У меня сразу екнуло в груди.
— Ром?
— Ага. Ты… что делаешь?
Я поджал ноги, втягиваясь в кресло. Отпихнул книжку.
— Ничего. Книжку читаю.
— Интересную? — помолчав, спросил Ромка.
— Угу. Про путешествия.
Нет, неправда, не мог он мне позвонить! Это он был прав, а я — нет. Мне надо было мириться, и звонить Ромке, и сопеть в трубку, стараясь забыть, что расквасил нос своему лучшему… что там лучшему — единственному другу!
— Хочешь почитать? — завопил я. — Заходи! Или вместе почитаем!
— Не, я не могу, — Ромка чуть повеселел. — Тут… понимаешь… мы с Данилой собрались…
Он понизил голос:
— В тот подвал забраться! Пошли? Данила говорит, что надо втроем…
Как будто больше некому было позвонить! Да знаю я, знаю, я сам хочу помириться!
— Давай! Только завтра!
— А почему?
— Ну, мы с дедом поспорили, кто больше знает об исследованиях Тибета… ну, мне еще надо столько всего прочитать, мы вечером дуэль устраиваем.
Я уже и не рад был, что начал про это говорить. Подумаешь… ну, проиграл бы я деду, высмеял бы он меня…
— Трусишь просто, — вдруг сказал Ромка.
И что-то во мне, колючее и быстрое, выпалило, прежде чем я успел его поймать:
— Кто бы говорил… плакса…
— А ты сволочь! Сам трус! — выкрикнул Ромка. — Мы Юрку позовем! А ты мне лучше не попадайся!..
Я кинул бибикающую трубку на стол. Потом
Вот и все. Нет у меня больше друга.
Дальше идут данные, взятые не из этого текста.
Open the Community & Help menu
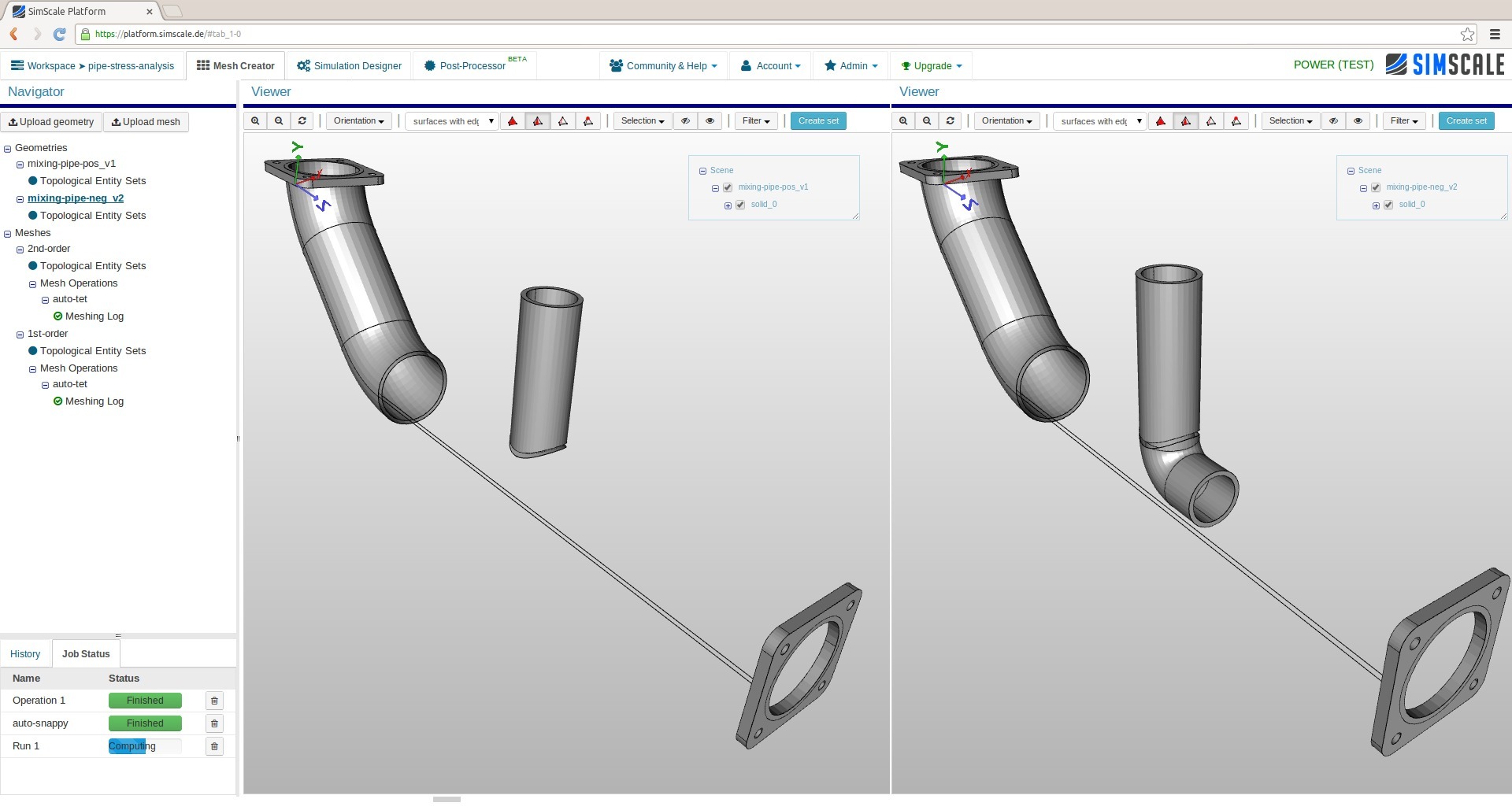Viewport: 1512px width, 810px height. (x=662, y=65)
И не будет никогда.
А вот валяться не надо. Зачем я лежу на полу, в чужой комнате, на чужой планете…
Так и получилось, Ромка. Ты у меня был единственным другом. Может, дед про то и не знал. И не хотел, чтобы мы рассорились. Только… так получилось.
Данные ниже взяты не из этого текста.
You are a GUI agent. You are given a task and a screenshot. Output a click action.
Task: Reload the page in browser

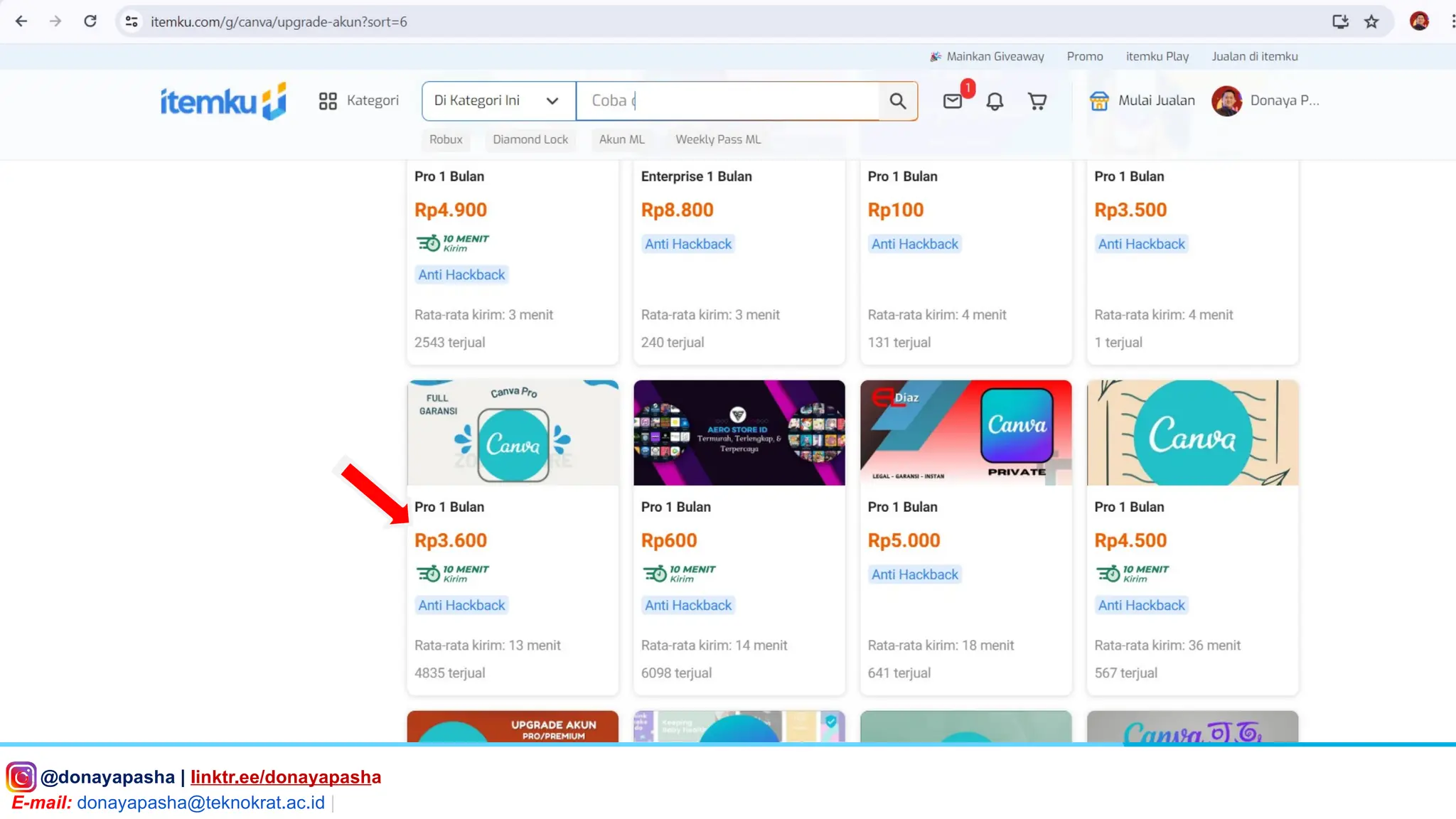click(x=90, y=21)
Стыдно-то как… И ведь ожидал я этого. Знал прекрасно, что в первый раз толком не получится. Во всех книгах написано, что вначале мужчина плохо процесс контролирует, этому тоже учиться надо. А такого ловеласа из себя строил…
— Ты меня так хотел? — спросила Ната. Провела ладонью по спине. Она казалась разочарованной, но несильно.
— Да, — хватаясь за спасительную соломинку, ответил я. — Наташка, прости…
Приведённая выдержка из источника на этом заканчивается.